We begin today’s roundup with Tom Nichols at The Atlantic and his call to refuse to engage with or profile anti-democratic Trump supporters:
[O]rdinary people worn out by the dramas and lies of the past four years have a right to refuse to take Trump’s most enthusiastic supporters seriously. To reject further debate with people whose views are completely incoherent is not only understandable, but sensible. [...]
I am talking about the people who are giving Trump their full-throated support to the very end, even as he mulls a military coup; the people who buy weird paintings of Trump crossing the Delaware, or who believe that Trump is an agent of Jesus Christ, or who think that Trump is fighting a blood-drinking ring of pedophiles. These supporters have gone far beyond political loyalty and have succumbed to a kind of mass delusion. It is not possible to engage them. Indeed, to argue with them is to legitimize their beliefs, which itself is unhealthy for our democracy.

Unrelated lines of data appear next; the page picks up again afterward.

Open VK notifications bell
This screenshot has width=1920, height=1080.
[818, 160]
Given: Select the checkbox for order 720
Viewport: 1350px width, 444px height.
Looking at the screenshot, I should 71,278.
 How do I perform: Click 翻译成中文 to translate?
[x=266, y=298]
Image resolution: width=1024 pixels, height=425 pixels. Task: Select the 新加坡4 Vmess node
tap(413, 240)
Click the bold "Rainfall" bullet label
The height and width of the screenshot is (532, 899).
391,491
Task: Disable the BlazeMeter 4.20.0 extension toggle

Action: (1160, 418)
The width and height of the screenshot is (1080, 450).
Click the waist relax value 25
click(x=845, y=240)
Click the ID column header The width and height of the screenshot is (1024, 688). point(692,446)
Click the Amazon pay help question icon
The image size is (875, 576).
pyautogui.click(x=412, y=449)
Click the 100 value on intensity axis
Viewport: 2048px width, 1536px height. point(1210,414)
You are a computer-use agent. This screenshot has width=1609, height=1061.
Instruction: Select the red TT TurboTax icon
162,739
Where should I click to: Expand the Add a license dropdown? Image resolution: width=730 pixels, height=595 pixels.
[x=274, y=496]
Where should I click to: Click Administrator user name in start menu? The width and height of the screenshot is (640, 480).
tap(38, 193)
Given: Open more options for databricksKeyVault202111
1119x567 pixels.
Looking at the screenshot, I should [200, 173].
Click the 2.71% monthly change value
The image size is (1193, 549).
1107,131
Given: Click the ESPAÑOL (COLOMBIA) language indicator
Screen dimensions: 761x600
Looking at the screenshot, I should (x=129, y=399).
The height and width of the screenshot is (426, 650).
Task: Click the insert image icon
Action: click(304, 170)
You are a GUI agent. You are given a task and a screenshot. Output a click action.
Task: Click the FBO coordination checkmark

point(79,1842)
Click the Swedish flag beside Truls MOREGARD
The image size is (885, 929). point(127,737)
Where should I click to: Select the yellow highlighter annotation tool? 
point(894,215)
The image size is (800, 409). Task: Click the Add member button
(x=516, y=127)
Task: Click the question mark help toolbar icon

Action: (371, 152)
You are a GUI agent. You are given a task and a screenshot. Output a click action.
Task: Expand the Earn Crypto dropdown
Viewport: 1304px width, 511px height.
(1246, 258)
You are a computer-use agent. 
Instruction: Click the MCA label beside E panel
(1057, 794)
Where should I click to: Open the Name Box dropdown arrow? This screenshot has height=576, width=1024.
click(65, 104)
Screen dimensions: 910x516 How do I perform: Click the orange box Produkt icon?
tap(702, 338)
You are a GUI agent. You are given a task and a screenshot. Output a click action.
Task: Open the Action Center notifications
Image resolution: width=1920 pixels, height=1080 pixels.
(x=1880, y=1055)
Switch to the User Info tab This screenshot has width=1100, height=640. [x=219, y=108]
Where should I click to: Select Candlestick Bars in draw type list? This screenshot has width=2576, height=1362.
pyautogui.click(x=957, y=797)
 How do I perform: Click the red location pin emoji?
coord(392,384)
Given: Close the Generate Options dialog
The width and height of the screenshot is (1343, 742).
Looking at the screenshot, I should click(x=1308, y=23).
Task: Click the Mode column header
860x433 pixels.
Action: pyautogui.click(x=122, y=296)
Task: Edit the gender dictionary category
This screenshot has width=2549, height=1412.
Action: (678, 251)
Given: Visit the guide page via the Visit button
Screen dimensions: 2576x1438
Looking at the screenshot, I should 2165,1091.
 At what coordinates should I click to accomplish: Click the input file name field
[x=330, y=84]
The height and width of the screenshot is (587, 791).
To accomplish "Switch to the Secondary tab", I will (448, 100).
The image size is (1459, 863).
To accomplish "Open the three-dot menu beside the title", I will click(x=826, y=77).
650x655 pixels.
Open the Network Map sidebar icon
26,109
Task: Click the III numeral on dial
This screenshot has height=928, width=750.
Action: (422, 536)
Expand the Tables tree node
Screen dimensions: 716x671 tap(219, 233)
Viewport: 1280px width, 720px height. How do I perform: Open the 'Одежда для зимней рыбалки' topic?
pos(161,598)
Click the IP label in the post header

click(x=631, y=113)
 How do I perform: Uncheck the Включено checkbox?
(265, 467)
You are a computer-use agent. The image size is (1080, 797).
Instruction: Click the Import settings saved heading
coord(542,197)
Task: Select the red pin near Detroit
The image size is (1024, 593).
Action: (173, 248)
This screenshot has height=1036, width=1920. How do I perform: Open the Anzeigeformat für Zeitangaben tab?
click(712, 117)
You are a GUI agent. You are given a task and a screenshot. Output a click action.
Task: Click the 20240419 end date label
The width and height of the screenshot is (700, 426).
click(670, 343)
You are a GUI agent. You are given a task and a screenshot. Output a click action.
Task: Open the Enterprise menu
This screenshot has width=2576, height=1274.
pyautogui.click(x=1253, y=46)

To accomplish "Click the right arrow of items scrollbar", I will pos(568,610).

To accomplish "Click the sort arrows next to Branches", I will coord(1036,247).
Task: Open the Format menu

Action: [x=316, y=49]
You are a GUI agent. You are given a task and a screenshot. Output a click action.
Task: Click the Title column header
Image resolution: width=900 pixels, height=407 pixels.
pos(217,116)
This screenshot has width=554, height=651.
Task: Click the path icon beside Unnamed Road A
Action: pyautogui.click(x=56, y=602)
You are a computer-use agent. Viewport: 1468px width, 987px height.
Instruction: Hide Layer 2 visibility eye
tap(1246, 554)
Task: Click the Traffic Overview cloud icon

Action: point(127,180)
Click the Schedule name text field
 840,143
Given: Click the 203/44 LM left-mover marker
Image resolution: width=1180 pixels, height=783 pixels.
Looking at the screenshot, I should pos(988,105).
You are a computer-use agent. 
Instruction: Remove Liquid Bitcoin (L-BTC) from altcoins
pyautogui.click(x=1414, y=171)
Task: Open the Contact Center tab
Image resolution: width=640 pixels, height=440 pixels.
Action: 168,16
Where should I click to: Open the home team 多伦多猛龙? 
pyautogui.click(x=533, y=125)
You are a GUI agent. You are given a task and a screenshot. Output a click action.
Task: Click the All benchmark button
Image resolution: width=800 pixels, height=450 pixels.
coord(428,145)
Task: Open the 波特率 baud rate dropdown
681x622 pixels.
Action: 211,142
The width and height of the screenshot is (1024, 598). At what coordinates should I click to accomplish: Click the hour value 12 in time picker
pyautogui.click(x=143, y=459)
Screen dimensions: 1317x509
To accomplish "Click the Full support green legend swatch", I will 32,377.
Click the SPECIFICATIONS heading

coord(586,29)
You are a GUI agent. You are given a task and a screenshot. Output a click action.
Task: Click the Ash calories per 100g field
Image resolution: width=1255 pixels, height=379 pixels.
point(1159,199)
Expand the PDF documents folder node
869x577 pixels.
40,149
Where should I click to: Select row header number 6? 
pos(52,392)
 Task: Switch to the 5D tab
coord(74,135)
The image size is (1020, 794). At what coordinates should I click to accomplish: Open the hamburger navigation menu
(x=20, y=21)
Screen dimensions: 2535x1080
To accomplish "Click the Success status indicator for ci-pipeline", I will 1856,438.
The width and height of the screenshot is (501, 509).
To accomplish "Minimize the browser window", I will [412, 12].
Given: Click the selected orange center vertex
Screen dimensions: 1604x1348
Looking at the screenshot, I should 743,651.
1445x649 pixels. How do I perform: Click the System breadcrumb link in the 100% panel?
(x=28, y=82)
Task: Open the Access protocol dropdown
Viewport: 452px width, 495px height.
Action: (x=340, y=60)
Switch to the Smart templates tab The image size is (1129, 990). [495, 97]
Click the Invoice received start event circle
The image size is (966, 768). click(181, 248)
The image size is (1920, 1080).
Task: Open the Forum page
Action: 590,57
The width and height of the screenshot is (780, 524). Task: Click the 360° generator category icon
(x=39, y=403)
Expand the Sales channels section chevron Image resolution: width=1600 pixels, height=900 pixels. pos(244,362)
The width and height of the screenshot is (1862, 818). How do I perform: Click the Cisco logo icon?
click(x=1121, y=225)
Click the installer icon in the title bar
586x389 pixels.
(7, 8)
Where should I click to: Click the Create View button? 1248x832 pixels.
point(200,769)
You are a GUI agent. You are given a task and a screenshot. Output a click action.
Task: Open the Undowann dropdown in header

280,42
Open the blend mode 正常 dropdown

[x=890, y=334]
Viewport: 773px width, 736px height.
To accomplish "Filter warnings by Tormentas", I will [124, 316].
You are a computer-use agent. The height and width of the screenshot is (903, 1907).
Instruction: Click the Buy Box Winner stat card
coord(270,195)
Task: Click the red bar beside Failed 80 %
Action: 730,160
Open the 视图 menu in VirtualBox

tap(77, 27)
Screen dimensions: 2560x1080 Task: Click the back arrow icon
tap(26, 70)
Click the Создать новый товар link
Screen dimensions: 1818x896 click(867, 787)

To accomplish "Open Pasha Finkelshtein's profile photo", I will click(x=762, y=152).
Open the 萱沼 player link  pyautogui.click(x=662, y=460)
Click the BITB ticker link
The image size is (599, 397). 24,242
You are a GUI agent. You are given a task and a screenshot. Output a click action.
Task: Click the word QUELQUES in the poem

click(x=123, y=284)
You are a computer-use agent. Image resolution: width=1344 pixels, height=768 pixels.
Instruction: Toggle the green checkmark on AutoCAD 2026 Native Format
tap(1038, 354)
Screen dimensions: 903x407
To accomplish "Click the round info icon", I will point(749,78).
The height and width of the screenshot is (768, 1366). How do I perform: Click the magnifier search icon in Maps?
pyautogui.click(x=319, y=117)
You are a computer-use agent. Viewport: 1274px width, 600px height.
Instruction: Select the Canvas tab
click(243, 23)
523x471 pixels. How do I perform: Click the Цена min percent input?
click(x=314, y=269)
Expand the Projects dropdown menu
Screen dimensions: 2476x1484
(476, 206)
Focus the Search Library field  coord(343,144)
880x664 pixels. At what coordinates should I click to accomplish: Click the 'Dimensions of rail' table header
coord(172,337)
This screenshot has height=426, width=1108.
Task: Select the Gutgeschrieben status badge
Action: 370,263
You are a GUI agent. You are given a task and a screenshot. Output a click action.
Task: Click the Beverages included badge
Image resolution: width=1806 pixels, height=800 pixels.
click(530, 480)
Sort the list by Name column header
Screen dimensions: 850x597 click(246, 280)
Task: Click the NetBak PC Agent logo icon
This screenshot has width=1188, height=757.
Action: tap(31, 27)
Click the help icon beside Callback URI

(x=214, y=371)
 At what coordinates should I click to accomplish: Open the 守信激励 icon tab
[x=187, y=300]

I don’t want to treat our fellow citizens with open contempt, or to confront and berate them. Rather, I am arguing for silence. The Trump loyalists who still cling to conspiracy theories and who remain part of a cult of personality should be deprived of the attention they seek, shunned for their antidemocratic lunacy, and then outvoted at the ballot box. [...]
[W]hen views are incoherent and beliefs are rooted in fantasies, compromise is impossible. Further engagement is not only unwarranted, but it can also become counterproductive.
Also at The Atlantic, Peter Wehner profiles Donald Trump’s last days in office:
None of this should come as a surprise. Some of us said, even before he became president, that Donald Trump’s Rosetta Stone, the key to deciphering him, was his psychology—his disordered personality, his emotional and mental instability, and his sociopathic tendencies. It was the main reason, though hardly the only reason, I refused to vote for him in 2016 or in 2020, despite having worked in the three previous Republican administrations. Nothing that Trump has done over the past four years has caused me to rethink my assessment, and a great deal has happened to confirm it.
Michael Gerson at The Washington Post calls Trump an “authoritarian wannabe” and warns against him ever holding public office again:
It is most important to consider these events not in the context of an unlikely 2020 coup, but in light of the inevitable 2024 election. The front-runner for the Republican presidential nomination is clearly not committed to democratic self-government. He is willing, even eager, to overturn the constitutional process if it serves his interests. No ethical second thoughts restrain him. Selfishness is not the violation of his standards; it is the fulfillment of his creed. For Trump, self-sacrifice is the true sin.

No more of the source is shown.